Black tea may promote healthy cognition and reduce inflammation
Scientific evidence suggests black tea may play a role in preventing cognitive decline, inflammation, heart disease, diabetes, and potentially cancer.
One study published in January 2016 in The Journal of Nutrition, Health & Aging found that regularly drinking black tea was associated with a lower risk of developing a neurocognitive disorder, such as dementia, in the elderly, particularly for elderly women.
Oolong tea may contribute to healthier cholesterol levels
Have you always opted for green tea? Consider giving its cousin oolong a try. Oolong tea is a partially oxidised tea, in between black and green tea, and its concentration of polyphenols offers many health benefits.
Take, for example, oolong’s potential heart health perks. One study found that drinking more than 2.5 cups of oolong tea daily was associated with lower LDL (“bad”) cholesterol levels, as well as a reduced risk of dyslipidemia (which is an abnormal amount of lipids, like triglycerides or cholesterol, in the blood). Other research supports oolong’s impact on the heart, suggesting that drinking oolong or green tea regularly was linked to a lower risk of death from cardiovascular disease.
Chamomile tea may aid sleep and support immunity
If you’re feeling wired at bedtime, consider sipping a cup of chamomile tea to wind down. Since chamomile tea is an herbal tea that contains no caffeine, it can be a calming beverage before bed.
That’s not all, though. Chamomile tea may support immune health, which we could all use right about now. A review suggests that chamomile tea may help stimulate the immune system, but the researchers do suggest that more clinical trials need to be done.
Ginger tea may help treat nausea and vomiting
Got tummy troubles or a bout of morning sickness? You may want to steep some ginger tea, which is well known for its ability to help ease digestive stress.
According to a review published in March 2016 in the journal Integrative Medicine Insights, ginger, an ancient root known for its medicinal properties, is a safe and effective treatment for nausea and vomiting.
Research also suggests that ginger helps reduce post-chemotherapy nausea in adults with cancer by 40 per cent. Furthermore, gingerols, the compounds that give ginger its characteristic taste and smell, may be useful in therapies that help protect against diseases like diabetes and cancer, that research notes.
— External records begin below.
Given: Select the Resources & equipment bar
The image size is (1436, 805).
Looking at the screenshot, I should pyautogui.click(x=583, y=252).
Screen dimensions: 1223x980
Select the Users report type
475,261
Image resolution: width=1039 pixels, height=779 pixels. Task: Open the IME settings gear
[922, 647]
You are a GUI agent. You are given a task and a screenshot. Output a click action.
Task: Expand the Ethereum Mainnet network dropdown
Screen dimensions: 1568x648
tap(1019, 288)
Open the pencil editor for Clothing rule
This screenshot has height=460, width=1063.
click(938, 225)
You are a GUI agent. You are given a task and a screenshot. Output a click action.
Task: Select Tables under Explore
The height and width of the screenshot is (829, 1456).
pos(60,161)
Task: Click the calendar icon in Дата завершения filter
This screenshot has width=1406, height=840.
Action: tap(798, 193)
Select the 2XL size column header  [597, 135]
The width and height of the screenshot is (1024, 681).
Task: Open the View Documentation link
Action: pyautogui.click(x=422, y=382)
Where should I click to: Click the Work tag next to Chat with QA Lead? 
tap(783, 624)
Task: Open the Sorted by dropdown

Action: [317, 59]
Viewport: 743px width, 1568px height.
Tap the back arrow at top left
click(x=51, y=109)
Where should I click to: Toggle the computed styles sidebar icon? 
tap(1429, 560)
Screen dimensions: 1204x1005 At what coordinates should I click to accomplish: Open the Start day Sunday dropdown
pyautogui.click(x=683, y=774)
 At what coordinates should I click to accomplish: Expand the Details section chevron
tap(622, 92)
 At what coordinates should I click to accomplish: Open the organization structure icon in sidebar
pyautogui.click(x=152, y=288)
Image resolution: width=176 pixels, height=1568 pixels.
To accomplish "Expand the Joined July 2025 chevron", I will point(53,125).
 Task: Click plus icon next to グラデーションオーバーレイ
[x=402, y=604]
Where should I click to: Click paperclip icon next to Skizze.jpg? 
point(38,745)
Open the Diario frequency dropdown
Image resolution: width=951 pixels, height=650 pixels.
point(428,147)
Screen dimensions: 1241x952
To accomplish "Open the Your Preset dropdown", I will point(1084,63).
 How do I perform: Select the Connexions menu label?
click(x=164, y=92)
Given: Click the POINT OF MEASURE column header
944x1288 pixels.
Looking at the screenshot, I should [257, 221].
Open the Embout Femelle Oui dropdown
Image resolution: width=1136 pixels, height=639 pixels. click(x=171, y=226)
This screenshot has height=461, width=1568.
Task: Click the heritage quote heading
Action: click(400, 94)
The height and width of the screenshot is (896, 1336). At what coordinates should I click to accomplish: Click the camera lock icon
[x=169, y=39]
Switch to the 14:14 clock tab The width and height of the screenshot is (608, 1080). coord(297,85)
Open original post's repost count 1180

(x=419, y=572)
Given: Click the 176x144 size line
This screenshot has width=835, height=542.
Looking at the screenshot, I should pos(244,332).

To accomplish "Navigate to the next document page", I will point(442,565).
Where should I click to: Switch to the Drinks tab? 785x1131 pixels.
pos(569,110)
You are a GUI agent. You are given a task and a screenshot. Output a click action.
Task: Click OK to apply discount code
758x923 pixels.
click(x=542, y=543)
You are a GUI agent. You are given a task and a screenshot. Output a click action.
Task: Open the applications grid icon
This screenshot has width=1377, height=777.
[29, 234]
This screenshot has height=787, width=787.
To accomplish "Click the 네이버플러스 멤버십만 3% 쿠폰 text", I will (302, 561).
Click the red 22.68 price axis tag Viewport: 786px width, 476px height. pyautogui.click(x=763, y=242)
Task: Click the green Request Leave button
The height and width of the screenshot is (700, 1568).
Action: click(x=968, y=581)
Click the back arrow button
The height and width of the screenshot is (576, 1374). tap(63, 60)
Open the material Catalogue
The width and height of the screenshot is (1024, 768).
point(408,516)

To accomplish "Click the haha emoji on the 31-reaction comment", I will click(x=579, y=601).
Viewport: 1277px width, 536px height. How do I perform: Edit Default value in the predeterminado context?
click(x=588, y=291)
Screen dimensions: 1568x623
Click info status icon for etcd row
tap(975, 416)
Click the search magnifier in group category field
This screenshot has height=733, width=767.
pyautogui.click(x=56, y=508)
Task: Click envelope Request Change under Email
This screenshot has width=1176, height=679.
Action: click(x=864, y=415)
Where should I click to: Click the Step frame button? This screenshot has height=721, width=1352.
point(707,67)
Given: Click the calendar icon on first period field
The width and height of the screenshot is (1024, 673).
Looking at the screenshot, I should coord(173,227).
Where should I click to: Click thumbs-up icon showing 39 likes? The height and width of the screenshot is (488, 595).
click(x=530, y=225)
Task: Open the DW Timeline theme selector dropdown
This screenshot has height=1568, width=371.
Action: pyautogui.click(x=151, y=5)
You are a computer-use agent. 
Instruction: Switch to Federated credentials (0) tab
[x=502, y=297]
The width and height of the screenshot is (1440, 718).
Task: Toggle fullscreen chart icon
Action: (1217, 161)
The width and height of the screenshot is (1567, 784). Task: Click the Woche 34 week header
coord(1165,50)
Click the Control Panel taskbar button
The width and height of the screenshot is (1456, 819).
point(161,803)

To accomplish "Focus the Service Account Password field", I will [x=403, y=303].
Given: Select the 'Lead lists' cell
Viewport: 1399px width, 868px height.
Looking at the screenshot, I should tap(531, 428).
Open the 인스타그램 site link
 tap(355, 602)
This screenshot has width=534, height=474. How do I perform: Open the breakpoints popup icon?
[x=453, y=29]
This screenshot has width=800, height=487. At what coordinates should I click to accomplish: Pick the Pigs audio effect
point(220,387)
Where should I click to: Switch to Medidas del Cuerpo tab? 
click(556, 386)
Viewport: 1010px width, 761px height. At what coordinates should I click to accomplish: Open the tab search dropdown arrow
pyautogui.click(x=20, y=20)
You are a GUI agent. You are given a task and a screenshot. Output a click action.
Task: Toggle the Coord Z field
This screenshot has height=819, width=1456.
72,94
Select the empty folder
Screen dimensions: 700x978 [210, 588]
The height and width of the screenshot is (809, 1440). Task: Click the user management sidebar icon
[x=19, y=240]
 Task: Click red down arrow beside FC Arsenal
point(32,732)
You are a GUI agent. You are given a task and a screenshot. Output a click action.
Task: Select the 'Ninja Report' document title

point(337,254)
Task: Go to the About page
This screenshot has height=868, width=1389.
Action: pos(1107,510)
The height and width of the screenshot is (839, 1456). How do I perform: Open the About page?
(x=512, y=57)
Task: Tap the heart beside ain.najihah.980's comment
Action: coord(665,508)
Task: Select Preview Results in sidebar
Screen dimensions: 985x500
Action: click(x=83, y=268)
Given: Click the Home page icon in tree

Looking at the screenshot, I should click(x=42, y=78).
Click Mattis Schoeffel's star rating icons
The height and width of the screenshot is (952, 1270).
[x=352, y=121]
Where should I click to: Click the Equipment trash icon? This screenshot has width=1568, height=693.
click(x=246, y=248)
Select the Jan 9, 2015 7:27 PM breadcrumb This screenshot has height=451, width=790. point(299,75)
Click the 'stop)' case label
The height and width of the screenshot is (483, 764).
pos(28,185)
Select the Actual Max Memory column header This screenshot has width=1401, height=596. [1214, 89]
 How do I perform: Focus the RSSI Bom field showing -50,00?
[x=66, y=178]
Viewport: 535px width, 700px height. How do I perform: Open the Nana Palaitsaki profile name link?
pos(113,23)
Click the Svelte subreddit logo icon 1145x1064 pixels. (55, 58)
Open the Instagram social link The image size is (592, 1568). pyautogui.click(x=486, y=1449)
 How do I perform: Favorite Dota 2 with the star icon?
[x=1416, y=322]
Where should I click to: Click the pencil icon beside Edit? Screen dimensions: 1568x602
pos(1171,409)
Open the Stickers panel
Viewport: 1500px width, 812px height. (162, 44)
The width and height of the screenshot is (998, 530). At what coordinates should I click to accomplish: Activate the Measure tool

Hibiscus tea may play a role in lowering blood pressure
Not only does hibiscus tea – made from dry hibiscus leaves – taste delicious and tangy, but it may help your ticker, too. Research has found that drinking hibiscus tea regularly for six weeks helped lower the blood pressure in prehypertensive and mildly hypertensive adults compared with a placebo drink, and could be used in tandem with dietary changes to help improve health markers.